In versions of the Cooperative Congressional Election Study before 2016, vote validated turnout was consistently higher than actual turnout across states. Grimmer et al. 2017, for example, show this phenomenon here in Figure 1. Matching CCES respondents to individual state voter files to verify whether they voted using governmental records gives a more accurate picture of voter turnout, but the CCES–as with nearly all other surveys–still suffers from a bias where those who take the survey are more likely to have voted than those who did not take it, all else equal.

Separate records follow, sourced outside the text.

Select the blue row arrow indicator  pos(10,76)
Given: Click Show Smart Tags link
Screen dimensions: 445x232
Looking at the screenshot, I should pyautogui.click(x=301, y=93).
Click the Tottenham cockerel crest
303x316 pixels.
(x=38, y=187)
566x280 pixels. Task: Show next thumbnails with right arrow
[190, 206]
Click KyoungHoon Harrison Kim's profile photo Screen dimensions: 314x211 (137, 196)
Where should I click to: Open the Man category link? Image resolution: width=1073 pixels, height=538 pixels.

However, this trend took a weird turn with the 2016 CCES. Unlike the typical overrepresentation of individuals who voted in the CCES, the 2016 version seems to have an underrepresentation of voters. The below graph shows this at the state level, plotting actual voter eligible population (VEP) turnout on the x-axis against CCES vote validated turnout on the y-axis. The closer that the points (states) fall on the 45-degree line, the closer CCES vote validated turnout approximates actual turnout at the state level.

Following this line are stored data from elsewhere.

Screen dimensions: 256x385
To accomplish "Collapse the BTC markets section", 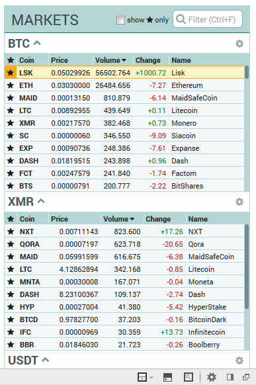I will [37, 43].
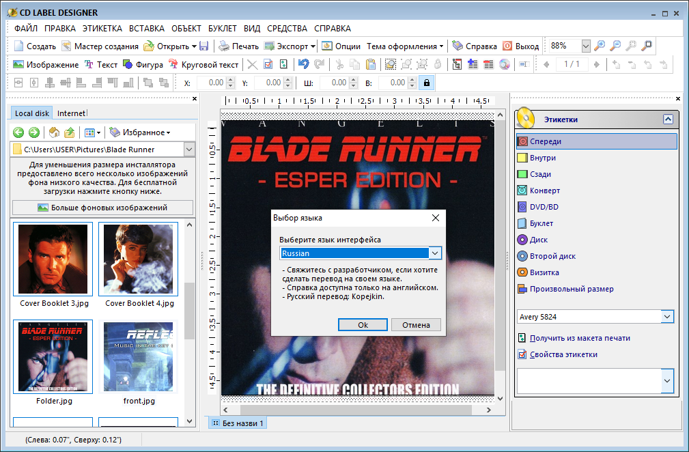Click the Изображение (Image) tool icon
Viewport: 689px width, 452px height.
(x=20, y=64)
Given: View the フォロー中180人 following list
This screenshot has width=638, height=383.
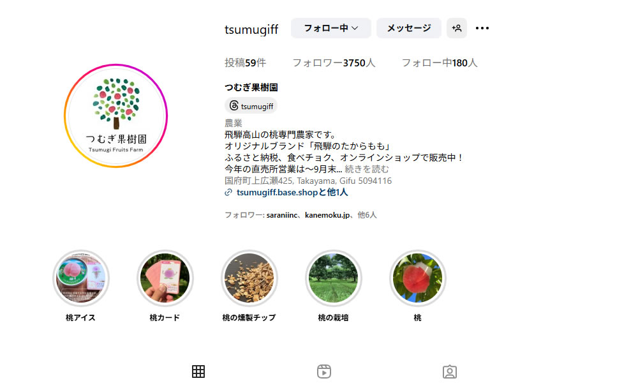Looking at the screenshot, I should pos(440,63).
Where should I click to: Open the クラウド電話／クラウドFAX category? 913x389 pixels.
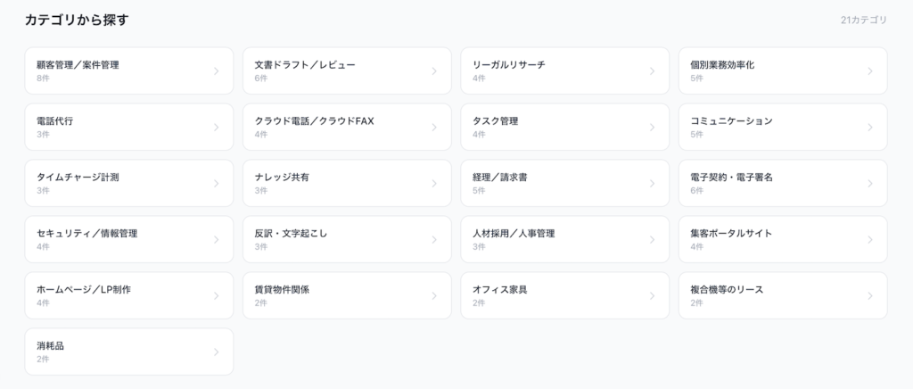(347, 128)
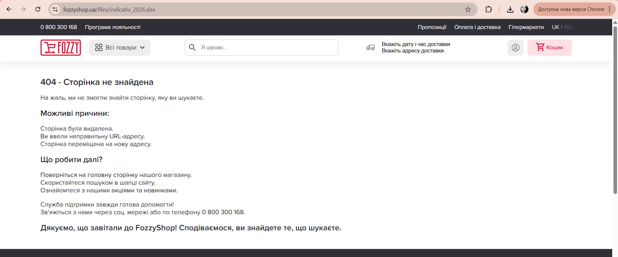
Task: Open the Chrome extensions puzzle icon
Action: pyautogui.click(x=488, y=10)
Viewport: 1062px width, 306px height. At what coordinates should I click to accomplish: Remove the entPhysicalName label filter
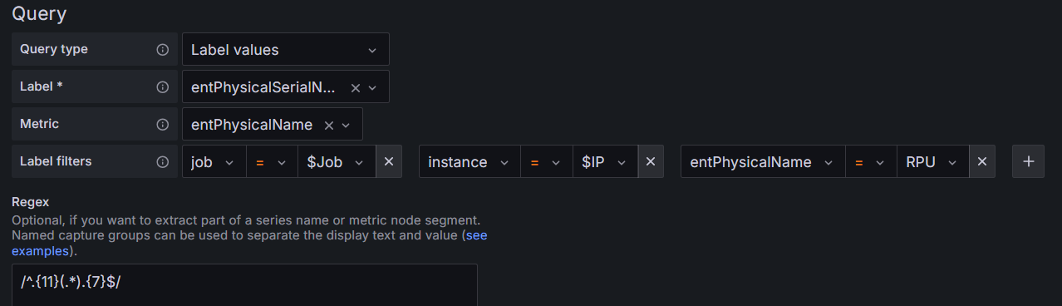click(x=981, y=162)
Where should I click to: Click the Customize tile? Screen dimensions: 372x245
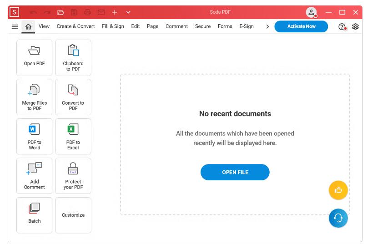pos(73,215)
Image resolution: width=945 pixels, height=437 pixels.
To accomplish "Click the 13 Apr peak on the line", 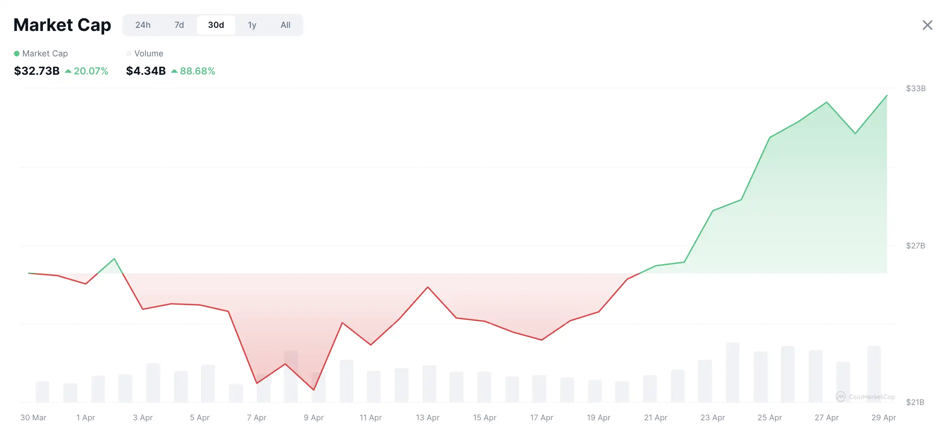I will coord(428,287).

The line of best fit in red clearly does not follow the 45-degree line, indicating that CCES vote validated turnout estimates are very far off from the truth. For comparison, I did a similar plot but for vote share–state level Democratic two-party vote share in the CCES vs. actual two-party vote share:
This result should suggest that it’s not that state level estimates of political outcomes from the CCES are wholly unreliable. Rather, the problem is more specific to state level turnout in the CCES, which Grimmer et al. 2017 stress. That still doesn’t address the switch from average overrepresentation to underrepresentation of voters from 2012 to 2016 in the CCES. In particular, regarding the first graph above, a set of seven states–at around 60-70 percent actual turnout but at around 25 percent CCES turnout–were very inaccurate. I plot the same relationship but change the points on the graph to state initials to clarify which states make up this group:
CCES turnout estimates in seven Northeastern states–Connecticut, Maine, Massachusetts, New Jersey, New Hampshire, Rhode Island, and Vermont–severely underestimated actual turnout. The below table gives the specific numbers on estimated turnout from the CCES, actual turnout, and deviation of CCES turnout from actual turnout (“error”) across these seven states:
On average, CCES turnout in these states underestimated actual turnout by 38.1 percentage points. It is very unlikely that the CCES just happened to sample many more non-voters in these seven states, which marks one explanation for this peculiar result. Another more likely explanation concerns problems with matching CCES survey respondents to the voter file, as Shiro Kuriwaki suggested to me. This turns out to be the likely source for the egregious error. Catalist, a company that manages a voter file database and which matched respondents from the CCES survey to the voter file, had very low match rates for respondents from Connecticut (40.7 percent match rate), Maine (35.6), Massachusetts (32.2), New Jersey (32.1), New Hampshire (38.2), Rhode Island (37.2), and Vermont (33 percent). The below graph illustrates how this affects turnout estimates:
Catalist match rate (the percentage of survey respondents that were matched to the voter file) is plotted on the x-axis, and the difference in CCES turnout and actual turnout (i.e. error) is plotted on the y-axis. These two variables are very closely linked, and for an obvious reason: the CCES treats respondents that are not matched to the voter file as non-voters. Inaccuracies with turnout estimates in fact reflect inaccuracies with voter file match rate. This weird pattern in 2016 is not about overrepresentation of non-voters in the seven specific states but rather about errors in properly carrying out the matching process in those states. The under-matching issue has received attention from CCES organizers and it appears it will be corrected soon:
What’s still strange is that even after ignoring those error-plagued seven states, you don’t observe the usual overrpresentation in the remaining states without a clear matching problem. Many are close to the 45-degree line (that indicates accurate survey turnout estimates) and fall on either side of the line, with more still under the line–suggesting that in several states, the CCES sampled more non-voters than it should have. The estimates remain close to actual turnout, but I still think this is unusual compared to the known consistent overrepresentation of voters in past CCES surveys (again, see Figure 1 here). Perhaps lower-than-usual voter file match rate–while not to the same degree as in the seven Northeastern states–also contributed to a lower than expected CCES vote validated turnout across many other states. However, it could also be that voter/non-voter CCES nonresponse bias occurred to a smaller degree (and even flipped in direction for some states) in 2016.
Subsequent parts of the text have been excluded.